Günümüzde loft kavramını; fabrika, depo, üretim atölyeleri gibi endüstriyel hizmete yönelik tasarlanmış alanların, barınma ve çalışma alanına dönüşümü olarak tanımlamak mümkündür. Sharon Zukin’e göre loft yapılar, genellikle beş ile on kat ve 150-900 m2 arasında değişen alanlara sahip, klasik mimari detay ve yüksek tavanlı iç mekan özellikleri itibariyle 19. Yüzyıl sonu geç İtalyan Rönesans’ı konut özelliklerini yansıtan barınma mekanlarıdır. 1950’li yıllarda ilk olarak ortaya çıkan loft kavramı 1970’lerde orta gelir grubuna ve diğer potansiyel yerleşimcilere zamanla hitap etmiş ve daha geniş kitlelerin ilgisini çekmiştir.

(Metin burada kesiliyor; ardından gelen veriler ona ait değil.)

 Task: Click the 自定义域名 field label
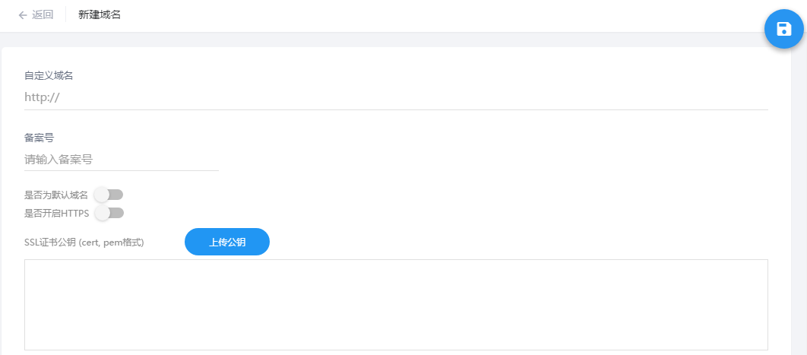point(49,75)
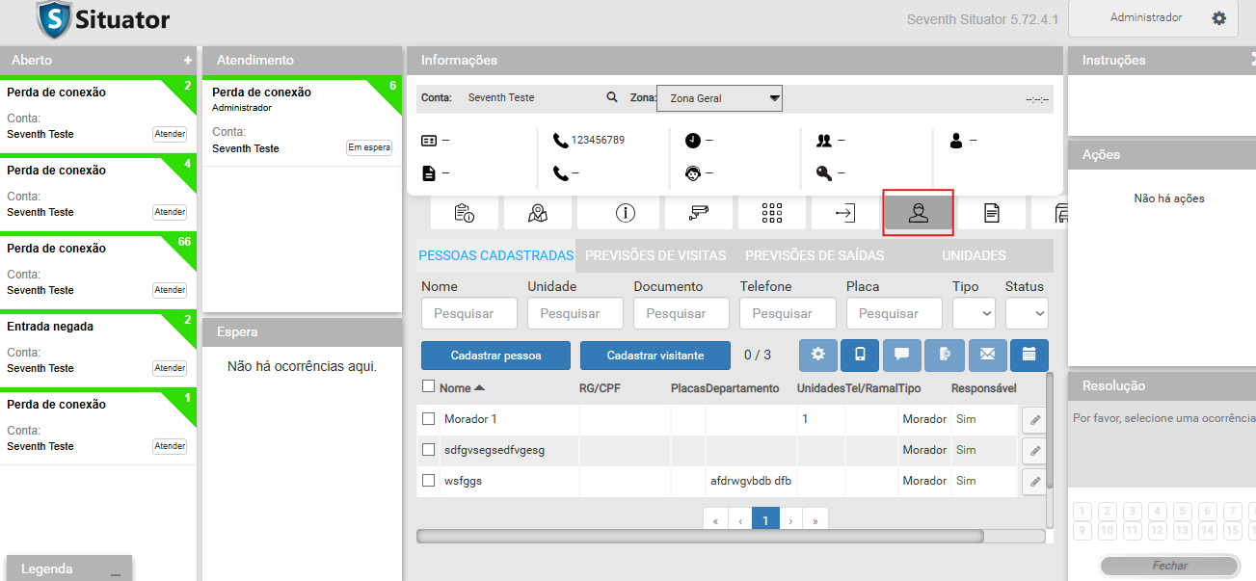Screen dimensions: 1256x581
Task: Click the information (i) toolbar icon
Action: click(625, 213)
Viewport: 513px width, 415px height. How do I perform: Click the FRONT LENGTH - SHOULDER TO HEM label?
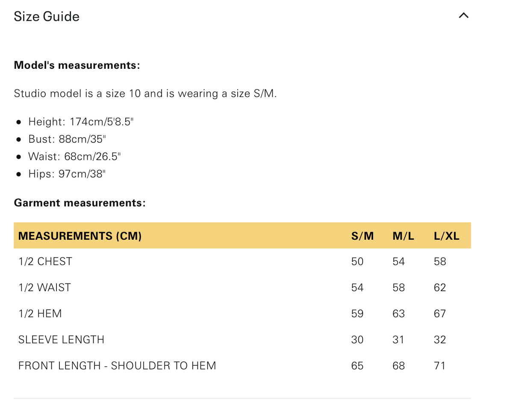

Söz konusu kavram ve uygulamaları, aynı zamanda örneğin Londra’nın işçi mahallelerindeki işçi hanelerinin orta ve üst sınıf tarafından satın alındığı ve şık, lüks yüksek düzeyli konfor barındı- ran konutlara, dolayısıyla bölgenin sosyal karakterinin de değiştirildiği, bir bakıma genel anlamda eski, köhnemiş kent merkezinin yatırım için cazip hale getirildiği ve 1964 yılı itibariyle “gentrification” – soylulaştırma paradigması2 ile açıklanan, önemli bir kentsel dönüşüm hareketinin parçasını teşkil etmektedir. Kent merkezlerinde konumlandırılmış, değişen ekonomik, ticari dinamikler bağlamında değer kaybeden üretim bölgeleri içindeki erken endüstriyel dönem işçi konutları ve dönemin ağı sanayi sektörüne ait, işlevsiz kalmış depo ve fabrika alanları, özellikle su kentlerinin liman bölgelerinde yer alan küçük üretim atölyeleri ve depo olarak inşa edilmiş endüstriyel yapılar, liman işletmeleri, 20. yüzyılın ortalarından itibaren, bir takım sosyoekonomik nedenlerle barınacak, çalışacak ve yaşayacak yer ihtiyacında olan, ucuz ve fonksiyonel yaşam alanı arayan düşük kazançlı sanatçılar, toplumun sosyal, ekonomik ve kültürel anlamda ötekiler tarafından, konut sorununa alternatif bir çözüm olarak yeniden değerlendirilmiştir.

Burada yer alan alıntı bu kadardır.